_Problem details:_ In the records below, begin at the line that has "Только настройка антенны (50, 2378)" and stop after the line that has "Оставить заявку (56, 84)"; quote those lines verbatim and nothing more.

_Given data:_
———
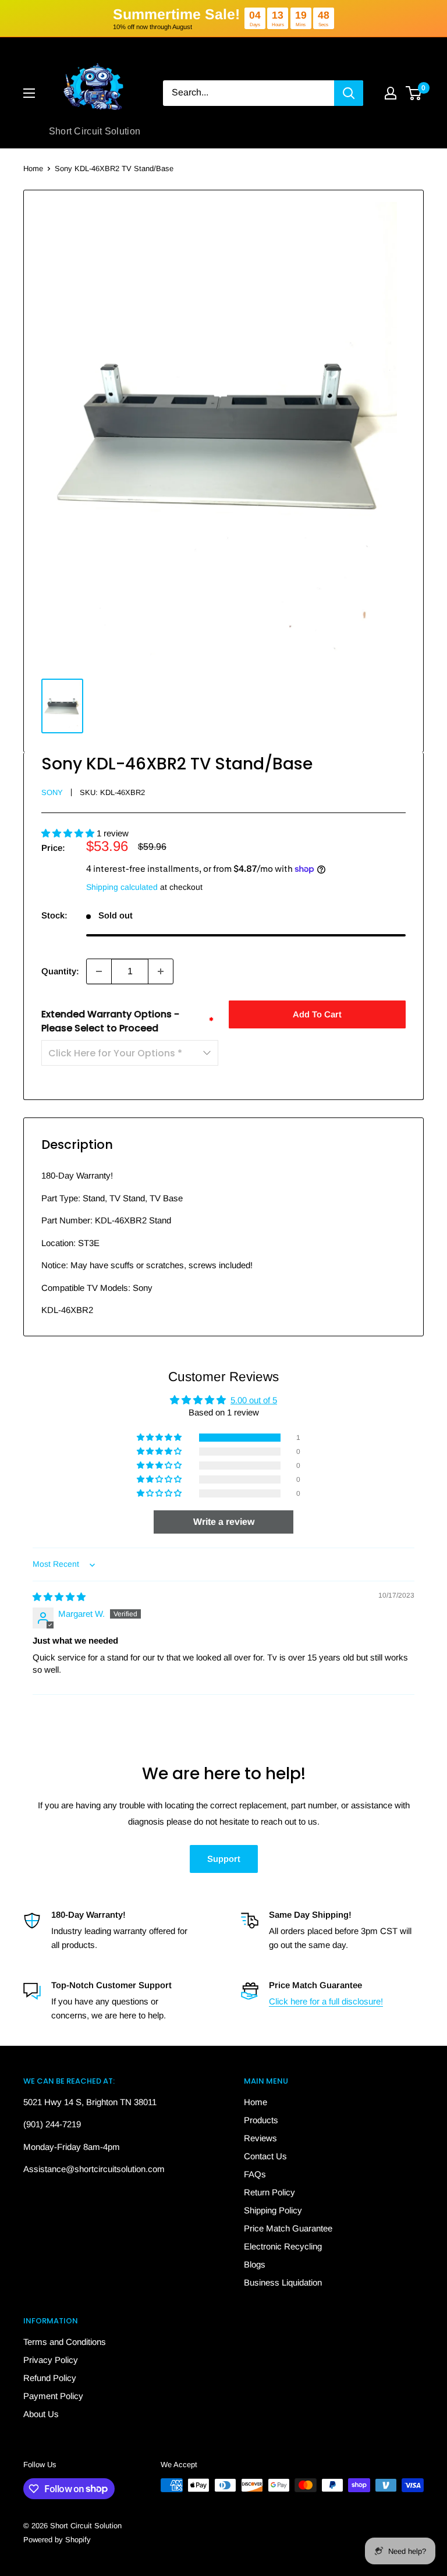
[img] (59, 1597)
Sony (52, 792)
———
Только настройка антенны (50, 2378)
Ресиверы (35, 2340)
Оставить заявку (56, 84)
———
_Reply:_
Только настройка антенны (50, 2378)
Ресиверы (35, 2340)
Оставить заявку (56, 84)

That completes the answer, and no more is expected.